Le deuxième effet bénéfique concerne l’assainissement des relations entre les services de police et les médias. Il est apparu à l’occasion des investigations conduites depuis l’émergence de l’affaire de News of the World que les enquêteurs de Scotland Yard n’avaient guère poussé leur travail initial pour ne pas embarrasser le groupe Murdoch. A en croire un ancien responsable du service de presse de la Metropolitan Police passé à la rédaction du Mail on Sunday : « Il y a [à Scotland Yard] une réelle admiration pour la façon dont le journal [News of the World] a mené à bien des opérations clandestines qui ont permis de traduire en justice des criminels notoires. Il en résulte une proximité entre le Yard et tous les titres de News International (7). » Le pantouflage de policiers à la retraite dans les rédactions de Fleet Street facilite naturellement l’accès aux sources policières mais conduit à s’interroger sur la capacité des services à conserver leur liberté d’action dans les affaires impliquant les organes de presse, problème déontologique qu’il appartient à une commission parlementaire d’éclairer.

Reste, enfin, la question centrale de la régulation de la presse qui a été mise en cause après qu’à deux reprises la Press Complaints Commission (PCC) — instance d’autorégulation mise en place en 1991 — eut classé sans suite les plaintes relatives aux intrusions pratiquées par News of the World. Plus fondamentalement, se trouve au cœur du débat le problème de la protection de la vie privée inscrite à l’article 3 du code déontologique de la PCC, lequel proscrit explicitement l’interception des communications téléphoniques et la captation de courriels (article 10).
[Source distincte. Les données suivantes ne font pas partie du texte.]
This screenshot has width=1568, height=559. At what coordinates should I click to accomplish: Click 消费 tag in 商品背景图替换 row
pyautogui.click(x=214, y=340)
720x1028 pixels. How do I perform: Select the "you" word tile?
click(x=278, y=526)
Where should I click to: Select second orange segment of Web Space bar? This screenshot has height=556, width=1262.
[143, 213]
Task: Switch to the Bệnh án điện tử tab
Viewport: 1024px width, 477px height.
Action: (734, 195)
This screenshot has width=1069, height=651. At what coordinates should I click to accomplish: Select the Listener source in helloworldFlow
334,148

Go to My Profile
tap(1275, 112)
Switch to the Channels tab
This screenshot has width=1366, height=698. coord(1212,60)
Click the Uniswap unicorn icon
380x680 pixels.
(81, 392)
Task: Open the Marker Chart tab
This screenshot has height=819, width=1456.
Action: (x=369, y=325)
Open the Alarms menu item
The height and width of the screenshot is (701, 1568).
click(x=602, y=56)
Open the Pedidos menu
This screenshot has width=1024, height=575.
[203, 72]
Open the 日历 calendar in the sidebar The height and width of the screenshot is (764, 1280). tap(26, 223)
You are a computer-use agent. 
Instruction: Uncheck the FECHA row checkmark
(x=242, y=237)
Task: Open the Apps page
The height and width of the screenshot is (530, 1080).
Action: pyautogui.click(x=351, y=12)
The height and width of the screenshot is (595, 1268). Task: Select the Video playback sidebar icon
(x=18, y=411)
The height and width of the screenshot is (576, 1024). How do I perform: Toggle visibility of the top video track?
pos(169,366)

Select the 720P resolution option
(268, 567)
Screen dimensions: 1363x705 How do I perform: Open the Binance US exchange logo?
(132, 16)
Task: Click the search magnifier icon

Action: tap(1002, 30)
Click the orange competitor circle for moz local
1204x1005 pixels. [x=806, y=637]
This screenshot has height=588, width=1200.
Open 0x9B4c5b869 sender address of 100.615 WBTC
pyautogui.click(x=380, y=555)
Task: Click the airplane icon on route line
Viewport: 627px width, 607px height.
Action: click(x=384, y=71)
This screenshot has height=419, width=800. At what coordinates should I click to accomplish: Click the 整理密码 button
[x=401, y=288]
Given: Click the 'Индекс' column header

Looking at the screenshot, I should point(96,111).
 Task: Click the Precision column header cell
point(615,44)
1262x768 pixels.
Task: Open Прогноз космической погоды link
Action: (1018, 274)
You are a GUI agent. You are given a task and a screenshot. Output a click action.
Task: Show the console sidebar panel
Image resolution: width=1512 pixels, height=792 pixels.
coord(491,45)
Que cette instance soit financée par les éditeurs de journaux et qu’une partie substantielle de ses membres soit issue des rédactions pose nécessairement un problème, déjà identifié par la commission Calcutt, chargée entre 1990 et 1993 de réfléchir au moyen de renforcer l’autonomie de l’organisme. Dans son ultime rapport (8), sir David Calcutt recommandait l’abolition de la PCC — qui, estimait-il, n’avait pas fait la preuve de son indépendance — et son remplacement par un tribunal spécialisé ayant pouvoir d’imposer la publication de rectificatifs et d’excuses ainsi que de sanctionner financièrement les éditeurs récalcitrants. « Tout système de régulation doit comporter une forme de sanction », insistait sir David, qui préconisait en outre l’adoption par le législateur d’un texte protégeant la vie privée, notamment contre les incursions des journalistes.

En 1995, le gouvernement — celui de M. John Major — rejetait les recommandations de la commission, estimant que l’instauration d’un système de contrôle réglementé serait interprétée comme une forme de censure par les éditeurs de journaux, qu’il fallait naturellement ménager.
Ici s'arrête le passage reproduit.